About Our Program
The Neuroscience of Drug Addiction and Decision-Making Laboratory at the Psychiatry Research Institute at Montefiore Einstein (PRIME) studies the neural basis of reward-guided decision-making, drug addiction and motivated behavior. We are an interdisciplinary team that uses a broad range of approaches from molecular, systems, computational and behavioral neuroscience, emphasizing quantitative rigor and pushing the technical boundaries of experimentation.
Seeking to address drug addiction and its public health burden for which few effective biologically based treatments exist, we are developing novel translational strategies for treating drug addiction.
Areas of Concentration
The Neuroscience of Drug Addiction and Decision-Making Laboratory studies how interactions between the hippocampus, nucleus accumbens and prefrontal cortex underlie both physiological reward valuation and the pathological overvaluation of drugs of abuse.
Our previous work characterized the role of interactions between hippocampus and nucleus accumbens in cocaine conditioned place preference, finding evidence that selective potentiation of specific hippocampal inputs to accumbens stores information linking certain spatial contexts to drug use. This research provides a possible mechanistic substrate for the well-known phenomenon by which relapse is triggered by exposure to “people, places and things” previously associated with drug use.
Current Projects & Collaborations
Our current work expands upon the role of interactions between the hippocampus and nucleus accumbens in cocaine conditioned place preference. We use a range of sophisticated approaches and focus on opioid and cocaine use disorders, including the novel designer receptors exclusively activated by designer drugs (DREADD) variants we have developed to target and manipulate several parts of the canonical basal ganglia-ventral tegmental area (VTA) circuit.

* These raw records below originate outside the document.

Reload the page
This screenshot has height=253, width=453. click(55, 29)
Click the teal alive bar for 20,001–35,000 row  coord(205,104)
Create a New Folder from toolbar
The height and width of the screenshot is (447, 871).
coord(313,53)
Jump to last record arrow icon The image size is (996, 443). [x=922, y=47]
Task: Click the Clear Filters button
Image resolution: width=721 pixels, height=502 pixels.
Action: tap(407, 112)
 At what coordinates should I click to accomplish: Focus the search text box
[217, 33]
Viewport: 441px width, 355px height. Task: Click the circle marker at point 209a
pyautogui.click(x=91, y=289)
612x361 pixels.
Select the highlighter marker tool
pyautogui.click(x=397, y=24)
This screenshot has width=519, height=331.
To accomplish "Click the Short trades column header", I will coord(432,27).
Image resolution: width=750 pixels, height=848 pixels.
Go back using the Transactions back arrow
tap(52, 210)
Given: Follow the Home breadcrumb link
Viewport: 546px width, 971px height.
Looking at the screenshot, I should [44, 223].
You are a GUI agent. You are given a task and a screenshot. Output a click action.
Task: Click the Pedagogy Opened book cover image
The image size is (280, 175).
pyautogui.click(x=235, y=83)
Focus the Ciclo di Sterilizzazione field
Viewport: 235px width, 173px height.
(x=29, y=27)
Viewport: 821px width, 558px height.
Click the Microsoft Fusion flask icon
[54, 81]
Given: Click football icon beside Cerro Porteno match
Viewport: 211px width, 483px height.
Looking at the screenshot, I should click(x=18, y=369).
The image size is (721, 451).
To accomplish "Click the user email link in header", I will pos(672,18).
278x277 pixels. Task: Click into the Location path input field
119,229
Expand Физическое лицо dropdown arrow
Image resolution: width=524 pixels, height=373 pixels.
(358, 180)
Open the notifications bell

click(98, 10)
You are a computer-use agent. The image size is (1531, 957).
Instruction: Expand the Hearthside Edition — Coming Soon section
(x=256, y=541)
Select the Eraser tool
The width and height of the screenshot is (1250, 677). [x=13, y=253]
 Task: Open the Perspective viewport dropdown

The foundation of most of our experiments includes:
- Carefully designed behavioral tasks that isolate the variables of interest and allow them to be measured quantitatively
- Freely moving and head-fixed versions of tasks in which an animal chooses between different options with unpredictable reward values
- Multi-site silicon optoprobe recordings in transgenic mice performing behavioral tasks
- Use of closed-loop optogenetic manipulations triggered on real-time analysis of local field potentials, spiking activity and behavioral events
- Linking transcriptomically defined cell classes to their functional roles during decision-making and addiction-related behaviors
- Developing a viral vector system to express DREADDs reversibly in wild animals for primate testing in collaboration with the Eskandar Laboratory for Learning & Cognition Research
About Lucas Sjulson, MD, PhD
Lucas Sjulson, MD, PhD
Assistant Professor, Department of Psychiatry and Behavioral Sciences
Assistant Professor, Dominick P. Purpura Department of Neuroscience
Dr. Lucas Sjulson is a neuroscientist interested in the neural basis of reward-guided decision-making and drug addiction. He uses a broad approach incorporating cutting-edge systems, computational methods and molecular neuroscience. He is also a practicing psychiatrist interested in developing novel gene-based treatments for clinical use. Dr. Sjulson received a five-year, $2.5-million National Institutes of Health Director’s Pioneer Award from the National Institute on Drug Abuse (NIDA).